Word and element location entries:
────────────────────

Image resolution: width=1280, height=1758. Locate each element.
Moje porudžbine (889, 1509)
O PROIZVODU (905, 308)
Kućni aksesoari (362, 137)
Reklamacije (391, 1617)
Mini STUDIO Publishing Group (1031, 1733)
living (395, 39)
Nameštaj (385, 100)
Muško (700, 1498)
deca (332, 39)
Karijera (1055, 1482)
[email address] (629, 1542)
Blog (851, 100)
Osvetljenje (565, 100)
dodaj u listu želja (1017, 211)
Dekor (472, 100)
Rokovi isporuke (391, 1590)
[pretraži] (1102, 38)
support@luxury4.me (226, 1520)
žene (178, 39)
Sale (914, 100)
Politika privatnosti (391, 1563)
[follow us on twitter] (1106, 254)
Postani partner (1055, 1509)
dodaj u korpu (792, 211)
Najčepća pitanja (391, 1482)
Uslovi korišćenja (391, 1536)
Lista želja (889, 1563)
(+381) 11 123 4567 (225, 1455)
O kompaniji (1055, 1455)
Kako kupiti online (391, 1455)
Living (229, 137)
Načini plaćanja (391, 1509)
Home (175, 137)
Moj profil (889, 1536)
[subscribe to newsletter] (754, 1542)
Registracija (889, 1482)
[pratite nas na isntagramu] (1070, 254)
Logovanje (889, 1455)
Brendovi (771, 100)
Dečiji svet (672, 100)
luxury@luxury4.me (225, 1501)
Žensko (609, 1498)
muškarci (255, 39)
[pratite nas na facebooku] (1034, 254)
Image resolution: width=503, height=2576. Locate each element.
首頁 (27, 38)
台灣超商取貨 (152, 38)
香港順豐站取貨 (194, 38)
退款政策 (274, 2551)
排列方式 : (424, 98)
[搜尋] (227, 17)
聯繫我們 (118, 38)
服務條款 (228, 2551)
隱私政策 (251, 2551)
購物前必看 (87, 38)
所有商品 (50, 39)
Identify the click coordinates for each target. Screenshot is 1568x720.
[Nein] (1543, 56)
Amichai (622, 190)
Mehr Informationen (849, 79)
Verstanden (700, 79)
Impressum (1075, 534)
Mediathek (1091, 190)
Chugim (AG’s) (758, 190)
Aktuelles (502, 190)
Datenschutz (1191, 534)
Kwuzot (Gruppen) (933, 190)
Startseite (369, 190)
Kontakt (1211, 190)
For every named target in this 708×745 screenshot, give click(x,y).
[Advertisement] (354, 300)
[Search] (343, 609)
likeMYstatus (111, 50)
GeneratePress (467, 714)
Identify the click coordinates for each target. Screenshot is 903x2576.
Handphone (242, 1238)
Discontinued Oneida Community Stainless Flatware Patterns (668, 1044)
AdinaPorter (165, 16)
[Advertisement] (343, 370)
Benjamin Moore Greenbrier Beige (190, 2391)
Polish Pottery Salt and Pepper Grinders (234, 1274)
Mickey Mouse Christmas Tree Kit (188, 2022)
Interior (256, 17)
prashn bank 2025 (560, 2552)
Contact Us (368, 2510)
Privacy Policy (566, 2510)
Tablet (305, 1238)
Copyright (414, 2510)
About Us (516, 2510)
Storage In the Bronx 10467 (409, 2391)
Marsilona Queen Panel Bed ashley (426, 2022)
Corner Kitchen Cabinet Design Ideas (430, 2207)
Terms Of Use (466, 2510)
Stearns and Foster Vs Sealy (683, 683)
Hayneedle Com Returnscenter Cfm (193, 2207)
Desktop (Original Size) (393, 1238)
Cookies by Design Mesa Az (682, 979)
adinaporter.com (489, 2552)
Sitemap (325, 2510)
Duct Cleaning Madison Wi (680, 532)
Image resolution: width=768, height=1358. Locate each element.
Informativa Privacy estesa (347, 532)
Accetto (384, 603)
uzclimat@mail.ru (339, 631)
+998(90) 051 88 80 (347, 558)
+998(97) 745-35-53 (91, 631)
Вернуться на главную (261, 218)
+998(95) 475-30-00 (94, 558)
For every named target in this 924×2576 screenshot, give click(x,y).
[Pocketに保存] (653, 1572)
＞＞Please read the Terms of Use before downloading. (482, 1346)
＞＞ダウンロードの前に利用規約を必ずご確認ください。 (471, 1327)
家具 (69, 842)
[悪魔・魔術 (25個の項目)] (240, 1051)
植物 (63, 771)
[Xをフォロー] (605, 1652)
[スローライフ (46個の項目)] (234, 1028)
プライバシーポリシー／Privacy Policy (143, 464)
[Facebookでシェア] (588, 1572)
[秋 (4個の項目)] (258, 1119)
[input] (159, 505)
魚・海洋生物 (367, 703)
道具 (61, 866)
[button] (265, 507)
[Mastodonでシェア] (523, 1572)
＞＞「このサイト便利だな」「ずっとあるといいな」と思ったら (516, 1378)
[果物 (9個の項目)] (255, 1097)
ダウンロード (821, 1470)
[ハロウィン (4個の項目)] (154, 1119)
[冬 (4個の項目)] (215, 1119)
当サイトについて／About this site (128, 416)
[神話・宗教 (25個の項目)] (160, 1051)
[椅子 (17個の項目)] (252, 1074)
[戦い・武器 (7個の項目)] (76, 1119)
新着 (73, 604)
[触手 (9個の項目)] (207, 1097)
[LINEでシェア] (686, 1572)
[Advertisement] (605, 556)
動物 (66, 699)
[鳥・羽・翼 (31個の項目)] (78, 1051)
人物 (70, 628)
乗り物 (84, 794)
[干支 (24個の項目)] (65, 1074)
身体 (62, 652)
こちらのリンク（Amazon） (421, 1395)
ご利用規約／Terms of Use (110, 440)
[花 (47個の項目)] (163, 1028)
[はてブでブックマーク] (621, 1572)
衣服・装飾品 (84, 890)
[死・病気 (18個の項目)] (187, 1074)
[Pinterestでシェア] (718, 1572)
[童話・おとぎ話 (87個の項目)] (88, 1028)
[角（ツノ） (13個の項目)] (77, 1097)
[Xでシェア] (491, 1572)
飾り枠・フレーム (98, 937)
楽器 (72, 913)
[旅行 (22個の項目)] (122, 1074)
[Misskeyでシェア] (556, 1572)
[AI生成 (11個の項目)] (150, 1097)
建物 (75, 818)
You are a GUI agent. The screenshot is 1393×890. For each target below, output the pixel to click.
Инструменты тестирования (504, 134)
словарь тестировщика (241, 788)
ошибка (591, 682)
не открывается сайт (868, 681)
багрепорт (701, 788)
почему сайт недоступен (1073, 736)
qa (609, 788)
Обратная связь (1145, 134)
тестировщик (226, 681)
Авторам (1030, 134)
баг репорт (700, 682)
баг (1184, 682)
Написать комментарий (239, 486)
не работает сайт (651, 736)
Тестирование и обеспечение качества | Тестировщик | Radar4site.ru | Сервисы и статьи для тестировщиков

────────────────────

• _TASK BRIEF_: Rewrite everything from the line containing "人物 (70, 628)" down to the line containing "建物 (75, 818)", substituting "共有" for "シェア" and leaving everything else unchanged.

• _FULL RESPONSE_:
人物 (70, 628)
乗り物 (84, 794)
[干支 (24個の項目)] (65, 1074)
身体 (62, 652)
こちらのリンク（Amazon） (421, 1395)
ご利用規約／Terms of Use (110, 440)
[花 (47個の項目)] (163, 1028)
[はてブでブックマーク] (621, 1572)
衣服・装飾品 (84, 890)
[死・病気 (18個の項目)] (187, 1074)
[Pinterestで共有] (718, 1572)
[童話・おとぎ話 (87個の項目)] (88, 1028)
[角（ツノ） (13個の項目)] (77, 1097)
[Xで共有] (491, 1572)
飾り枠・フレーム (98, 937)
楽器 (72, 913)
[旅行 (22個の項目)] (122, 1074)
[Misskeyで共有] (556, 1572)
[AI生成 (11個の項目)] (150, 1097)
建物 (75, 818)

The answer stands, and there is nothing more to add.